### Task objective
Search the records for the string "computer" and return each line that has it.

*** Opening of Exercise materials ***

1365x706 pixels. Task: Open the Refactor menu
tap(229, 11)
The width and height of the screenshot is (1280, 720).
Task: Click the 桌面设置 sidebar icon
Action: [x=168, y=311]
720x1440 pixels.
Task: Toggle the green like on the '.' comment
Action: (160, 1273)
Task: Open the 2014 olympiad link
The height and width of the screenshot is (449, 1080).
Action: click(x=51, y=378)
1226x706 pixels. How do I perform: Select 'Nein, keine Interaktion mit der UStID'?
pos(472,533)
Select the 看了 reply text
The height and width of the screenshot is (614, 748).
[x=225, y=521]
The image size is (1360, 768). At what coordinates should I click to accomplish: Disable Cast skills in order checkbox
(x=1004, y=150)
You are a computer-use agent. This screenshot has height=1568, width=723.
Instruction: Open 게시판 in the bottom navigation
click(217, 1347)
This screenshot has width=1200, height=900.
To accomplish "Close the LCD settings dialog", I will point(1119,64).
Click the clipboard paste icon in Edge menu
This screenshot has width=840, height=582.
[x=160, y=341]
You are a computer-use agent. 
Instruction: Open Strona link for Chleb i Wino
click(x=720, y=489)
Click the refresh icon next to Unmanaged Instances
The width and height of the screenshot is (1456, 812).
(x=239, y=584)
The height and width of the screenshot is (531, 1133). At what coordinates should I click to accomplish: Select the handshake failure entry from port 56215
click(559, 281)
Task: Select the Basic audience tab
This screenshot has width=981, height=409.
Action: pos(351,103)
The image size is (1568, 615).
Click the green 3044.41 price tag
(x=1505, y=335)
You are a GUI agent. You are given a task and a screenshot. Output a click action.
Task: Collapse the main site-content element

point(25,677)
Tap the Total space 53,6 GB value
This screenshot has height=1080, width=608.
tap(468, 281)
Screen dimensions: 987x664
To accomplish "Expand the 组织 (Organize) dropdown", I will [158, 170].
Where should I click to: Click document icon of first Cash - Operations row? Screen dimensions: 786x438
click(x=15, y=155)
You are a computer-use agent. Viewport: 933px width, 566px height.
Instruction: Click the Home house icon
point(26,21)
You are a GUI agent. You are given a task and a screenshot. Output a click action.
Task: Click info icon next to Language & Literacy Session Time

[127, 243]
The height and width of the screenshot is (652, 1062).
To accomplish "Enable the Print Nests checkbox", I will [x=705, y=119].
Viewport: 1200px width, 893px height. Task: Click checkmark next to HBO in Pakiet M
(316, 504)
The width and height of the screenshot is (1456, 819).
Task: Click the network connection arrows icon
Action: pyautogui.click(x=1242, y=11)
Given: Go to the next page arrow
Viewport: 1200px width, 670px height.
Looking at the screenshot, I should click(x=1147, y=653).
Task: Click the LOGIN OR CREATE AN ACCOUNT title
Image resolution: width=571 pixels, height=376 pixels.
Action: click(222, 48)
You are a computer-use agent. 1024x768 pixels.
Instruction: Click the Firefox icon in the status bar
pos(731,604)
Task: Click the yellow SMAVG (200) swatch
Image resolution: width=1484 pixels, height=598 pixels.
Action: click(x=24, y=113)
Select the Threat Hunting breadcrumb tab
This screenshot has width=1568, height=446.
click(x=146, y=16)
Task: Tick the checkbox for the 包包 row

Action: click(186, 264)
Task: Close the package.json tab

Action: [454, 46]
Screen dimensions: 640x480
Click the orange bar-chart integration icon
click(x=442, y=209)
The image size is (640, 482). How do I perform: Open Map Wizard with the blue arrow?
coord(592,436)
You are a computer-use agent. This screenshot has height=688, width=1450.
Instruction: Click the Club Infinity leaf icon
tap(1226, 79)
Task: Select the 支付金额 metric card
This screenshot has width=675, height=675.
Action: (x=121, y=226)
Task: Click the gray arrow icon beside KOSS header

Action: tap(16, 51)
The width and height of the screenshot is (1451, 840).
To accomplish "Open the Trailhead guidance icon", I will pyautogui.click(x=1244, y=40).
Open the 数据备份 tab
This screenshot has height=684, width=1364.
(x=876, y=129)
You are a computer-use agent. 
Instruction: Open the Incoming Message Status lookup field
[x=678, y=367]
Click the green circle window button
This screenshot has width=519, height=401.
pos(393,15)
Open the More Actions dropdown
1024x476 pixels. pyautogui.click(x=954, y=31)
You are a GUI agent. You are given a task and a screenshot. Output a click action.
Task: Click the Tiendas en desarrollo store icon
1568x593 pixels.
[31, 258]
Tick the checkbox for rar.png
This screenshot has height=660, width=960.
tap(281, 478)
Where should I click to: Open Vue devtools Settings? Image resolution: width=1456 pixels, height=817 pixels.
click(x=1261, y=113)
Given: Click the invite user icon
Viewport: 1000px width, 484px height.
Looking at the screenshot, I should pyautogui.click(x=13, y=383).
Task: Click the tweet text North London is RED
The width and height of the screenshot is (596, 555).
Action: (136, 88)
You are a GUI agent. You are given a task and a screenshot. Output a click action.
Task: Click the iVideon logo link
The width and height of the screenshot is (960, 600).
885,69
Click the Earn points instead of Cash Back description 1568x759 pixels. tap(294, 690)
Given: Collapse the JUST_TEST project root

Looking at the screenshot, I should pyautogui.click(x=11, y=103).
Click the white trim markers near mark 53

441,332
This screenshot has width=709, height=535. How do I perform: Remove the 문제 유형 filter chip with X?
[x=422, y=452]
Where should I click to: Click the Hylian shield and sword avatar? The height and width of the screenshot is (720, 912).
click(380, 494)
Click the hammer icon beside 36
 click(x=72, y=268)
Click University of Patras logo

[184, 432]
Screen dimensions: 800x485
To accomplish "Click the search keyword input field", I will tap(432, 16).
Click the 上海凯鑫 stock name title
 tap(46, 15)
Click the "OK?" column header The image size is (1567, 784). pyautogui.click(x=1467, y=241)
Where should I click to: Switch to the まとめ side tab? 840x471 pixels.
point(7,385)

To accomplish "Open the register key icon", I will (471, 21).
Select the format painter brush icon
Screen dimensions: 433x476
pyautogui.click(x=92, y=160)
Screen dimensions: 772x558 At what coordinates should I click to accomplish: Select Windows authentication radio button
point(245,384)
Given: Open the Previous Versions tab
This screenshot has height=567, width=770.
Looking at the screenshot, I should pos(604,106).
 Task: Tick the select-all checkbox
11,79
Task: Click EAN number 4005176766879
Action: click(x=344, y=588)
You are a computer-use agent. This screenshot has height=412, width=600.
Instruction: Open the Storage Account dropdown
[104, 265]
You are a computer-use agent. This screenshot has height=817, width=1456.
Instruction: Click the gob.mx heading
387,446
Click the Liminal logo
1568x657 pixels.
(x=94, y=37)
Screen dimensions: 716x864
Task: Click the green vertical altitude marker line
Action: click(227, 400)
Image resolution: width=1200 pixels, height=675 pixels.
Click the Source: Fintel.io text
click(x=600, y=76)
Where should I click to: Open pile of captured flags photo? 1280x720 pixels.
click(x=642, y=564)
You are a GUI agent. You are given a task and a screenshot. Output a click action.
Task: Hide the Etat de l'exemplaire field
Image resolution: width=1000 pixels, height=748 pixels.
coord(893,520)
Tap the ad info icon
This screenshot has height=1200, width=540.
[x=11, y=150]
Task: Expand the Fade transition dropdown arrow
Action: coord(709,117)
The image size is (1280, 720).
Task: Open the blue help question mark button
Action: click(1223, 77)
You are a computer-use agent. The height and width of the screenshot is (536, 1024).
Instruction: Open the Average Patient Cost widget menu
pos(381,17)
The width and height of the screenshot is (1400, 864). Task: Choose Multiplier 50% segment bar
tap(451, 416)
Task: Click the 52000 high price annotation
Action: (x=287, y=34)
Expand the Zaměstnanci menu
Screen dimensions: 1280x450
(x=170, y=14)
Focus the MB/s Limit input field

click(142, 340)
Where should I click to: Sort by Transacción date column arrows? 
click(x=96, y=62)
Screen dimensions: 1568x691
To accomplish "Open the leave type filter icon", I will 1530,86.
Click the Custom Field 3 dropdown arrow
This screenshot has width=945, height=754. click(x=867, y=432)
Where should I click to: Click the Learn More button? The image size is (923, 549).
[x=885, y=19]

*** Close of Exercise materials ***

### Exercise answer
You are a computer-use agent. This screenshot has height=1568, width=723.
You are a computer-use agent. 
You are a computer-use agent. Viewport: 933px width, 566px height.
You are a computer-use agent. 1024x768 pixels.
You are a computer-use agent. This screenshot has height=688, width=1450.
You are a computer-use agent. 
You are a computer-use agent. This screenshot has height=412, width=600.
You are a computer-use agent. This screenshot has height=817, width=1456.
You are a computer-use agent. The height and width of the screenshot is (536, 1024).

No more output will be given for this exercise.